Em vidas pautadas pela tecnologia e embaladas pelas redes sociais, bailam movimentos estéticos em rota certeira de colisão, que só não colidem, porque no percurso encontram seu alvo, nós, mulheres. Poderíamos atribuir esse antagonismo estético a alguma imprecisão na coleta dos dados, mas é provável que o único dado levado em conta para a entrega de conteúdos seja o “feminino”, reforçando a importância do “prefiro não declarar”.

De um lado anúncio de perfis patrocinados de harmonização facial (ou seria demonização facial?), preenchimento labial, lente de contato para os dentes (eles tem problema de visão?), extensão de cílios que fazem sombra para as bochechas, tutoriais de maquiagem que prometem nos deixar com 10 anos a menos. Seria bom ter 10 anos a menos?

De outro, vem, menos impulsionado e bem mais orgânico, o movimento para nos aceitarmos como somos. Liberar a pancinha, naturalizar as ruguinhas, desmistificar a idade máxima para uso de mini saia, entender que não há nada mais feminino que celulite e nada mais maternal que estria. 

Em meio a essa bagunça com nossa auto imagem há o reconhecimento facial exigido por muitos aplicativos. Essa semana, precisei reinstalar o app do banco e estou até agora me perguntando como eles me reconheceram no banco, porque eu não me reconheci. Estava em um dia me achando bem, mas depois de habilitar o app, não fosse toda minha consciência e visão crítica de mundo, fosse eu uma pessoa mais frágil e sem tantas contas para pagar tinha me atirado na primeira oferta de botox parcelado, deixar minha cara parecendo um sabonete e criar um gasto semestral a mais para minha parca renda. Ok, talvez o problema seja eu, mas sei que é algo maior. Não faz muito precisei ajudar minha mãe a fazer o reconhecimento facial e tive muito medo que entregassem a aposentadoria dela para um agricultor chinês.  

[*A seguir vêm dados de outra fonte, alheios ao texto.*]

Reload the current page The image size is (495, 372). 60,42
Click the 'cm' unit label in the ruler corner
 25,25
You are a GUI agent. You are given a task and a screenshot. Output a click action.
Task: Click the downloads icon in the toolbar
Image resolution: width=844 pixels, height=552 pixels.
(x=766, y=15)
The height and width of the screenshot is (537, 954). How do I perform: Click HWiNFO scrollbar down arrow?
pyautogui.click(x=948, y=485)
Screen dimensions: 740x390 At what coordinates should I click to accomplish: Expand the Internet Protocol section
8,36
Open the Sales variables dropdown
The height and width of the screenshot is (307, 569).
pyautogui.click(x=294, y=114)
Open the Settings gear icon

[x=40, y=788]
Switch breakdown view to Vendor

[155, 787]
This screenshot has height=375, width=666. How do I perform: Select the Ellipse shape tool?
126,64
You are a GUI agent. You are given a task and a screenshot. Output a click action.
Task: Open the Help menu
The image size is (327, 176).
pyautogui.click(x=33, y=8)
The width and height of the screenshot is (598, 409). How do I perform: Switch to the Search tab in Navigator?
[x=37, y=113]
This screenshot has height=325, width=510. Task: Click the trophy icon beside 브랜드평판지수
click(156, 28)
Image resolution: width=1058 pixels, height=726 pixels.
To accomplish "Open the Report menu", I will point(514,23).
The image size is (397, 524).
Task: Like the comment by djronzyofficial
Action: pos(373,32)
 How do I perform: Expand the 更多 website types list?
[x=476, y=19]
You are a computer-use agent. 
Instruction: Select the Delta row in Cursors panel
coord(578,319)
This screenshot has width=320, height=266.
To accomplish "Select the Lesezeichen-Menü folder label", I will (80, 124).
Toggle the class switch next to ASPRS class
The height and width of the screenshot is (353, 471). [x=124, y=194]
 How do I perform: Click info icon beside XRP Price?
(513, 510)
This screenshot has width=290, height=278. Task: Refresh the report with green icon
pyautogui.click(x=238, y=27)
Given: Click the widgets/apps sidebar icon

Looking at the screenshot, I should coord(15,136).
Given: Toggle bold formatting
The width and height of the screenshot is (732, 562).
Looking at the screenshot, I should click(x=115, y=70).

Chego a conclusão que a indústria de cosméticos e intervenções estéticas está diretamente ligada à criação dos app de reconhecimento facial. Não sei o que é, se é aquela moldura oval, se é aquele aproxima e distancia, se é a luz, mas o reconhecimento facial é um aniquilador de auto estima, tal qual a luz fluorescente branca em provador de biquini.